Réfractée par notre étude, la théorie de Herzberg (1971) y valide la définition suivante: l'absence de facteurs intrinsèques liés au contenu même de leur tâche d'enseignement laisse les professeurs dans un état neutre; leur insatisfaction au travail est le sentiment de déplaisir provoqué chez eux par l'absence de divers facteurs extrinsèques ou d'hygiène se rapportant au contexte de leur tâche. C'est le lieu de souligner ici que cette approche forme le cadre de référence d'où sont issues plusieurs des idées plus spécifiques de ce travail; elle influence les questions posées et les interprétations faites pour expliquer nos résultats. De la sorte, ce cadre théorique a influencé la présente recherche sur trois aspects: celui de la posture méthodologique, de la démarche d'induction des catégories explicatives et, enfin, de l'orientation d'une phase de l'analyse qualitative des données.

Ce cadre théorique a influé sur l'approche méthodologique, en ce sens que la perspective adoptée dans la construction du questionnaire qui a servi à collecter les données de la recherche est, comme chez Herzberg (1971), à connotation nettement psychologique parce que l'unité d'analyse repose sur l'individu en tant que travailleur.

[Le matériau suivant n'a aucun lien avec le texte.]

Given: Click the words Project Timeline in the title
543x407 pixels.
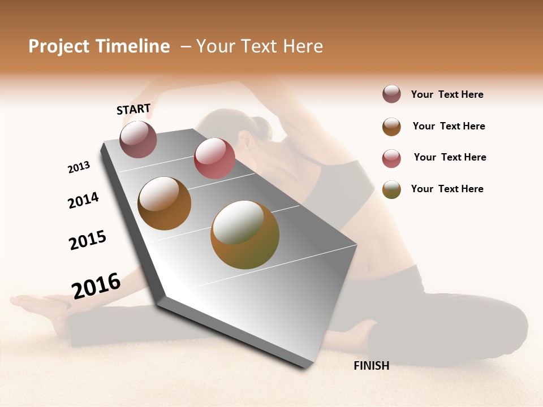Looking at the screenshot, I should (x=99, y=46).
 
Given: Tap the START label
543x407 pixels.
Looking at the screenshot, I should (x=133, y=109).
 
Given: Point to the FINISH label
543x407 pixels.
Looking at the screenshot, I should (x=371, y=366).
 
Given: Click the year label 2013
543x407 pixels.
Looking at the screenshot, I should (x=79, y=167).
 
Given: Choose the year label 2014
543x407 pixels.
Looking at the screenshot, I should (x=83, y=200).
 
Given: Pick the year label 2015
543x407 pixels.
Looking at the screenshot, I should (x=88, y=240).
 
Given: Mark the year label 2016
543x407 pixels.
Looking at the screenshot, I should (x=96, y=285).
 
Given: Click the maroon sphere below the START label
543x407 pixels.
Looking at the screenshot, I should (x=139, y=139).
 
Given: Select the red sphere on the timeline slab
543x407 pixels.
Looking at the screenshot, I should (x=214, y=158).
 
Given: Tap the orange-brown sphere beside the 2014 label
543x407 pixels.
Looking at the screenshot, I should (x=164, y=204).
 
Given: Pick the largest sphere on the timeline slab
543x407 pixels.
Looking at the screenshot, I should (x=245, y=235).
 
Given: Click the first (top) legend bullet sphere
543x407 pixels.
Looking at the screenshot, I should (x=391, y=94).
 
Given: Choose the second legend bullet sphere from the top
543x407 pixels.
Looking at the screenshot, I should (x=391, y=127).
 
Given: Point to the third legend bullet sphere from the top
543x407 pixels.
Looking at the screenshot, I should (x=391, y=158).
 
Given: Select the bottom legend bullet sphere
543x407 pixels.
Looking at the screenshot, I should (x=391, y=189).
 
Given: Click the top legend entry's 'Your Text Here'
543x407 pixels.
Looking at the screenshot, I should (x=447, y=94).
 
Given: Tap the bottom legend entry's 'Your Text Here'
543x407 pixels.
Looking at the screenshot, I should (x=447, y=189).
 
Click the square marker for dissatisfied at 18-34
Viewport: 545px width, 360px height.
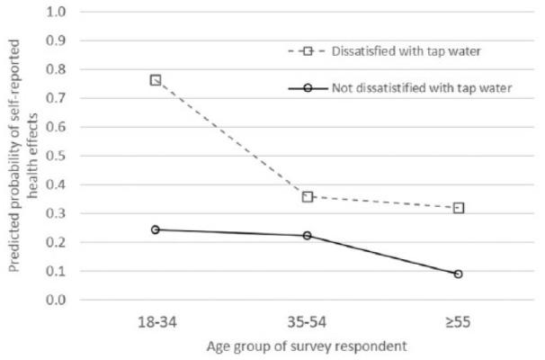coord(156,80)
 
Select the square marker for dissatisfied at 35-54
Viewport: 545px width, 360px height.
coord(308,196)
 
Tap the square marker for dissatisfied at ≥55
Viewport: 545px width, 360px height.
coord(459,208)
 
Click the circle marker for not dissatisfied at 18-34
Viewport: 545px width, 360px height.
coord(156,230)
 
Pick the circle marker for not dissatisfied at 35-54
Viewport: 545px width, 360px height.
coord(308,236)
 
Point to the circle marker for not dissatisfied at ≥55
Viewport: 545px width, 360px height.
coord(459,274)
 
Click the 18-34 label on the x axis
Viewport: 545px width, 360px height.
coord(156,320)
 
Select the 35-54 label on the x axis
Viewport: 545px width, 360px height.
coord(308,320)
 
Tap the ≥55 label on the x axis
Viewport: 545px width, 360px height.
coord(459,320)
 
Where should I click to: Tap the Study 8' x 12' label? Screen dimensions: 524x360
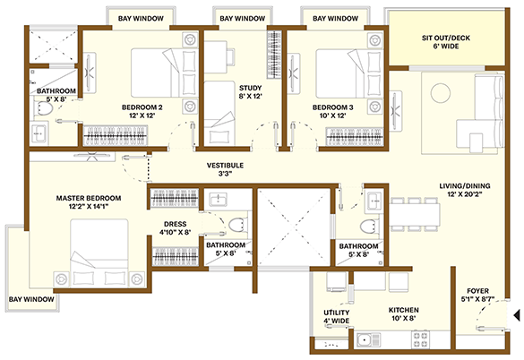pos(250,92)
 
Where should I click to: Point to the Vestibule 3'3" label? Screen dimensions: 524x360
pos(225,169)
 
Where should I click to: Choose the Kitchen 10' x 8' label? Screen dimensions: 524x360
pos(404,314)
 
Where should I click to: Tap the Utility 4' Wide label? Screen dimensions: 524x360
pos(337,316)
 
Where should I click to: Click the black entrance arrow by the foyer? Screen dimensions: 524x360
pos(517,315)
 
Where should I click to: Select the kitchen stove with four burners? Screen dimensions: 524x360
pos(420,339)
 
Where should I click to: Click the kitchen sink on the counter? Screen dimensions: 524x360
pos(368,340)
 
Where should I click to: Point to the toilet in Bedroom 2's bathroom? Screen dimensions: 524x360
pos(43,108)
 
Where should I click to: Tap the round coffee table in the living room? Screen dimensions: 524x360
pos(441,93)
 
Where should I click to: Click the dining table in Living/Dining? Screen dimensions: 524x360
pos(415,214)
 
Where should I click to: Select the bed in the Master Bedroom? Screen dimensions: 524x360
pos(99,253)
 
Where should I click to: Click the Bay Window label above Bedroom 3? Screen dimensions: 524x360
pos(335,19)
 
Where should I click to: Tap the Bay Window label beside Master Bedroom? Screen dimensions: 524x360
pos(31,299)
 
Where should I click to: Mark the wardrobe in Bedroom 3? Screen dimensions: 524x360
pos(354,137)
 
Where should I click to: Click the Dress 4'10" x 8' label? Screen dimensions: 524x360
pos(175,228)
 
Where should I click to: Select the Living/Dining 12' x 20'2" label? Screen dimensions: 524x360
pos(465,190)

Elle définit l'insatisfaction au travail comme une discordance entre les besoins qu'éprouve un travailleur et les incitations que lui fournit son travail (Larouche et Delorme, 1972, p. 595). Sous cet aspect, la logique qui a structuré l'élaboration du questionnaire (conception bipolaire) s'harmonise au modèle théorique dichotomique de Herzberg (facteurs intrinsèques et facteurs extrinsèques) avec lequel il établit un parallèle logique.

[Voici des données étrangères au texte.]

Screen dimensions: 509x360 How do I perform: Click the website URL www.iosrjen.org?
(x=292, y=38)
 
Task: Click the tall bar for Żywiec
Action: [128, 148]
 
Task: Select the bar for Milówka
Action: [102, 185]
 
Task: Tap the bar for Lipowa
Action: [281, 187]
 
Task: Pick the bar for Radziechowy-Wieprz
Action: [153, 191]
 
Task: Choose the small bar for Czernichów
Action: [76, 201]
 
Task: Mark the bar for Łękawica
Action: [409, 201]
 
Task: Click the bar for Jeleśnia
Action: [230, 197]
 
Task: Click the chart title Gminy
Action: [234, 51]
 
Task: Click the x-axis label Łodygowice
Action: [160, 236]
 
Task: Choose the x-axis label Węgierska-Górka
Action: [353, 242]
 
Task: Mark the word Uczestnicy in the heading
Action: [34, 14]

Ces clarifications fournissent déjà quelques indications relatives aux choix méthodologiques. Avant de procéder à la présentation et à l'interprétation des résultats obtenus lors de l'enquête, considérons, pour l'instant, la démarche méthodologique retenue dans cette étude en décrivant les sujets, puis en présentant la procédure ainsi que l'instrument de collecte des données.

La méthodologie

Les sujets

Pour procéder au recensement de notre population cible, nous avons, avec l'accord du ministère de l'Éducation nationale, utilisé la liste de tous les professeurs du secondaire contenue dans les rapports d'entrée reçus par la direction de l'enseignement moyen et secondaire général pour les années scolaires 1992 à 1995. D'après ces données officielles, le corps professoral travaillant dans les lycées, les collèges et les blocs scientifiques de l'enseignement général public totalisait 5515 personnes. Un échantillon statistiquement représentatif de ces personnes a été constitué après une stratification des établissements et une répartition des professeurs selon la région d'implantation et le type d'établissement. C'est donc un échantillonnage probabiliste stratifié selon la région et le type d'école[6].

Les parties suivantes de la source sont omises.